The history isn't cleaned up on purpose, for my own reference. I'll clean it up eventually. Next up will be springs, but based on some experiments I've been doing I'm not overly confident that I can make them work. There's also potential to clean up some of the existing code. Feel free to give this a try. I've also uploaded the demo project I use to test these:

https://github.com/thierryreding/godot-physics

markusneg commented 1 year ago

Tested your code with non-zero linear limits and motor enabled and it seems to work. I noticed that opposing motor forces lead to body movement although being identical. But maybe that has nothing to do with your specific code.

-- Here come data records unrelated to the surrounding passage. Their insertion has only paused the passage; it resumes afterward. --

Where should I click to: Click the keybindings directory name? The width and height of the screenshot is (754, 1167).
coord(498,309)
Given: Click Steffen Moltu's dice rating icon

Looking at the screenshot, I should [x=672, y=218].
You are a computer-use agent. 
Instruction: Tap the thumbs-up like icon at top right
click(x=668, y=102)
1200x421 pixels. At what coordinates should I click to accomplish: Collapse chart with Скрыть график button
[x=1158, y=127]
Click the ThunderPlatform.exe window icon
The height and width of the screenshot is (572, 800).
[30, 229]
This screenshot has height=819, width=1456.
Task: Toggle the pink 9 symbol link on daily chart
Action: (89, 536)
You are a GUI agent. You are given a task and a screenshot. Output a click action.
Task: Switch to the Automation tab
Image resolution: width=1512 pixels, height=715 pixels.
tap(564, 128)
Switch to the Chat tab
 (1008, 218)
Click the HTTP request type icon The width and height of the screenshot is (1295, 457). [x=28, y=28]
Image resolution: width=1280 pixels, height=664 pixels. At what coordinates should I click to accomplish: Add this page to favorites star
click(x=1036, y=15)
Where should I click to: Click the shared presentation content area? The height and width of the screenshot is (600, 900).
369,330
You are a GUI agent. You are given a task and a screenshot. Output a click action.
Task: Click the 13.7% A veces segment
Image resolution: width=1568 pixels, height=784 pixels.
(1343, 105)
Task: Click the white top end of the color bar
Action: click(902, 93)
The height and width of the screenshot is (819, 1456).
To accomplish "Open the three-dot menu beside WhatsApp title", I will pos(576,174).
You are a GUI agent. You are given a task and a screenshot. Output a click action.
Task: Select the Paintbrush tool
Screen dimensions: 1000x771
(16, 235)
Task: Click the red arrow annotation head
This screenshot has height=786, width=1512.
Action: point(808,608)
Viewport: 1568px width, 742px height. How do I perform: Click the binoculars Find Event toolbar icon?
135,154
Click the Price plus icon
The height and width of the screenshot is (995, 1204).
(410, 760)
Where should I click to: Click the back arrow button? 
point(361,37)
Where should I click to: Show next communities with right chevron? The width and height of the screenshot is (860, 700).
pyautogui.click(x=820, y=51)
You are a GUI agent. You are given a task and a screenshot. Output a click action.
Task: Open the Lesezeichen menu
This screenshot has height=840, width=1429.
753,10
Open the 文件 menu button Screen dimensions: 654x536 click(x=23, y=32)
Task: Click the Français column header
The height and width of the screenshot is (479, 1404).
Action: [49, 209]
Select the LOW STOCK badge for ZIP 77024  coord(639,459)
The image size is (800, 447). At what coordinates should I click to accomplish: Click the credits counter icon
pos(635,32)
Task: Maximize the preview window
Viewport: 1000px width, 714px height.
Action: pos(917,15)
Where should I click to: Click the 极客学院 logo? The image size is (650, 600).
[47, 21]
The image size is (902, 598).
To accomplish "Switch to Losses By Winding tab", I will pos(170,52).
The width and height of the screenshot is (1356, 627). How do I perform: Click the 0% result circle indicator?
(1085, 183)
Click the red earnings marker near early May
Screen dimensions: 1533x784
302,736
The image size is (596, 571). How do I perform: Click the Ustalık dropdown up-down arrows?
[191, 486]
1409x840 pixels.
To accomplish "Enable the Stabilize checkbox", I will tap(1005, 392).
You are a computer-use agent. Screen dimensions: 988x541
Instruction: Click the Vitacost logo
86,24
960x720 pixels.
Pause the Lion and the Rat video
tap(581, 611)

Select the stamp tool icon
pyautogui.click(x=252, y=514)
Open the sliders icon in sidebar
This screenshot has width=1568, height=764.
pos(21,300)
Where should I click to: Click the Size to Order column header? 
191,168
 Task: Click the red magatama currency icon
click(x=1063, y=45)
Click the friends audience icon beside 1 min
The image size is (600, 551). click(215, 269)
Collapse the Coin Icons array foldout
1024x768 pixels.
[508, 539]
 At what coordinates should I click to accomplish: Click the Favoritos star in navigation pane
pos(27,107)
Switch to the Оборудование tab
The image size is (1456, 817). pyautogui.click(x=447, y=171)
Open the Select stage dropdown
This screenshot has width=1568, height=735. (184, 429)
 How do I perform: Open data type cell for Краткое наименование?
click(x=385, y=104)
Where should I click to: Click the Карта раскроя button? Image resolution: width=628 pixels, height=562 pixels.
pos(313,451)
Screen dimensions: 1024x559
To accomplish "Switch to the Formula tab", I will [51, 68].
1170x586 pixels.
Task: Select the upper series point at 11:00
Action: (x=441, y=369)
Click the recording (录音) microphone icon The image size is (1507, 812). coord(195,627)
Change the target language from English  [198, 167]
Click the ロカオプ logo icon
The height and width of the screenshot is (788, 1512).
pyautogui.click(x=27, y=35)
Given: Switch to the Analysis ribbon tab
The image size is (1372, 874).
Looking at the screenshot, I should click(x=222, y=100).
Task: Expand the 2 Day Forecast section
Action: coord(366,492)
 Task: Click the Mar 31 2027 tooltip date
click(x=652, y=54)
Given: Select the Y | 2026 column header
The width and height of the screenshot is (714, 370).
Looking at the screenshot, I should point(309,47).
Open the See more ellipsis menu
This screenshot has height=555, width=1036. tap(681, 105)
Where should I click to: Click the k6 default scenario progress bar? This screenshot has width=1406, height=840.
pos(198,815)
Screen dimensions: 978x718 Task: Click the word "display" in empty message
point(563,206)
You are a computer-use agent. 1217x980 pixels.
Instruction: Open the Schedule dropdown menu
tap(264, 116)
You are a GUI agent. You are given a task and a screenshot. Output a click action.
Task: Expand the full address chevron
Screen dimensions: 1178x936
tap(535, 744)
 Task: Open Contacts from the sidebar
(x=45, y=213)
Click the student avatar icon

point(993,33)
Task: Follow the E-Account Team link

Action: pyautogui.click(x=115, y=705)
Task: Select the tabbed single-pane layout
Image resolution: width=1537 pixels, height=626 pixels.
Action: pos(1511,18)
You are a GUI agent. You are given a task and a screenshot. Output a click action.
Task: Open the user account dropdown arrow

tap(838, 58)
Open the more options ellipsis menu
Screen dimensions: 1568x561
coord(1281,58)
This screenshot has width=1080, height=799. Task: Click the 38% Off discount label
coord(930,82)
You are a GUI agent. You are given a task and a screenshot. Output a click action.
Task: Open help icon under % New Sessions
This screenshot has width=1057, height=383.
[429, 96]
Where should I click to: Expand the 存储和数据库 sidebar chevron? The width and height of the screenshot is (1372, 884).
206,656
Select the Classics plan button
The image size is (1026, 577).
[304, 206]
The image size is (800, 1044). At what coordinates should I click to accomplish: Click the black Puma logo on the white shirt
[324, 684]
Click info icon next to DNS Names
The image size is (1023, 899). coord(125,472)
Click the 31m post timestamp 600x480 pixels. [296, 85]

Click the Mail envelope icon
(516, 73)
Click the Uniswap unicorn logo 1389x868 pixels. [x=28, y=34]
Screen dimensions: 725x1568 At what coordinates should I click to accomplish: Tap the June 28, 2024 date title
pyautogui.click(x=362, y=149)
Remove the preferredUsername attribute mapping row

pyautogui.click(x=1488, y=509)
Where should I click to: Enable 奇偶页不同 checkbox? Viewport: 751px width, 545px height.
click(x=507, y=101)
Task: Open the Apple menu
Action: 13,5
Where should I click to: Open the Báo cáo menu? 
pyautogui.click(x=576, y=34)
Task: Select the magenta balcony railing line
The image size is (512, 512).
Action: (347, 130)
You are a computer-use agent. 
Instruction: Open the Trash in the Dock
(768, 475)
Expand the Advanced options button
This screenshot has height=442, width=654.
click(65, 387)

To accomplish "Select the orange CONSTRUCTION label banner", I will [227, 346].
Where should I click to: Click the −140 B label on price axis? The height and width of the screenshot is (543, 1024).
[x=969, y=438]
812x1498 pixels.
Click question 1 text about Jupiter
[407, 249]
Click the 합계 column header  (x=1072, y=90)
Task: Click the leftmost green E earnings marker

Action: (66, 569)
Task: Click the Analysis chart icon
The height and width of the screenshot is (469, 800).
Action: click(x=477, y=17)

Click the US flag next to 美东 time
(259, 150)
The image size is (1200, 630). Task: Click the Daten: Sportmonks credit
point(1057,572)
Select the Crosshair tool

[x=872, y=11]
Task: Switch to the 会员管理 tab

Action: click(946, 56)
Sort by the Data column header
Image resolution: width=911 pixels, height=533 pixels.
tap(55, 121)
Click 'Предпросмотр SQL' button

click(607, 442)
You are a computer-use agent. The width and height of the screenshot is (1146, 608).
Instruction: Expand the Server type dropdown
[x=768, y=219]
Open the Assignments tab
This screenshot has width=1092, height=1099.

Also, motor velocities behave odd (out of scale, increasing velocity parameters sometimes result in lower velocities).

alex-karev commented 1 year ago

For anyone interested in springs, I've just discovered a good video on YouTube explaining how to make Active Ragdolls in Godot 4.0

The author also has this repo with an example project featuring Active Ragdolls.

It can be helpful for developers who want to implement angular springs in their Godot 4 project themselves as a workaround, or for engine contributors working on adding this feature to the Godot Physics Engine.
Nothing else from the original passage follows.